Given information:
====================
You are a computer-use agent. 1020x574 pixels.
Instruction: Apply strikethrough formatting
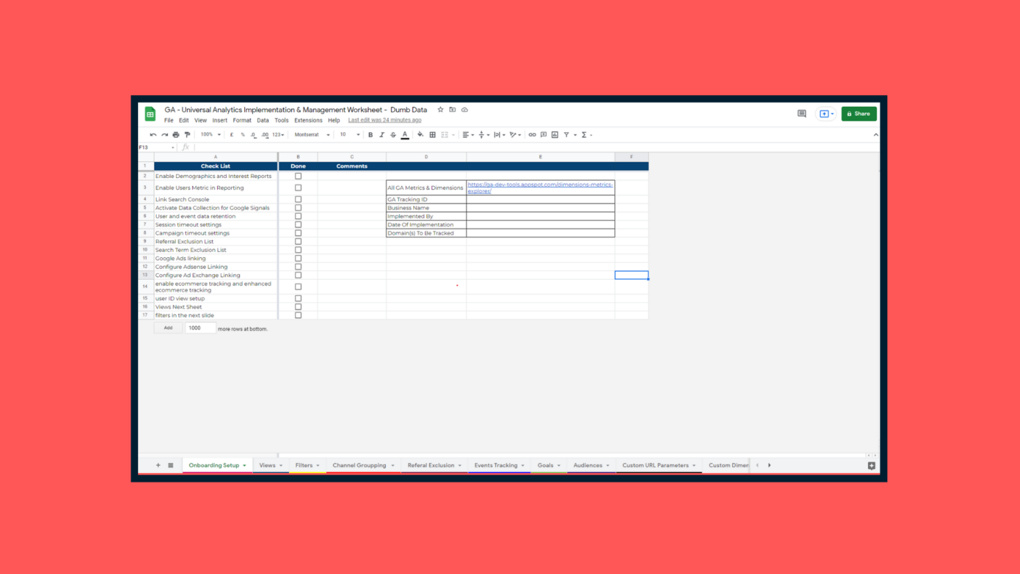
====================
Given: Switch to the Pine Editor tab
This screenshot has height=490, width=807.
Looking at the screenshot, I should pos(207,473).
====================
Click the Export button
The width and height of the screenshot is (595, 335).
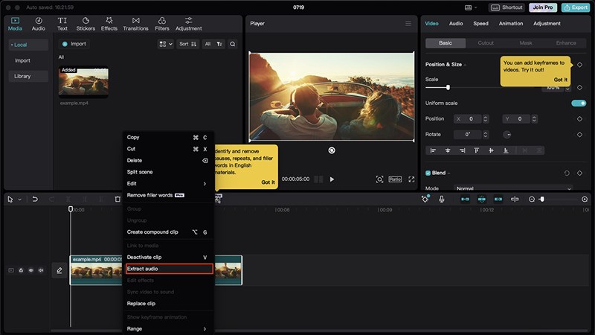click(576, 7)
====================
What you are asked to do: Rewrite the data starting at the line containing "Click the Export button" and ending at the line containing "click(576, 7)", substituting "Download" for "Export" and keeping everything else the same. Leave the pictures out of your answer.

The response:
Click the Download button
The width and height of the screenshot is (595, 335).
click(576, 7)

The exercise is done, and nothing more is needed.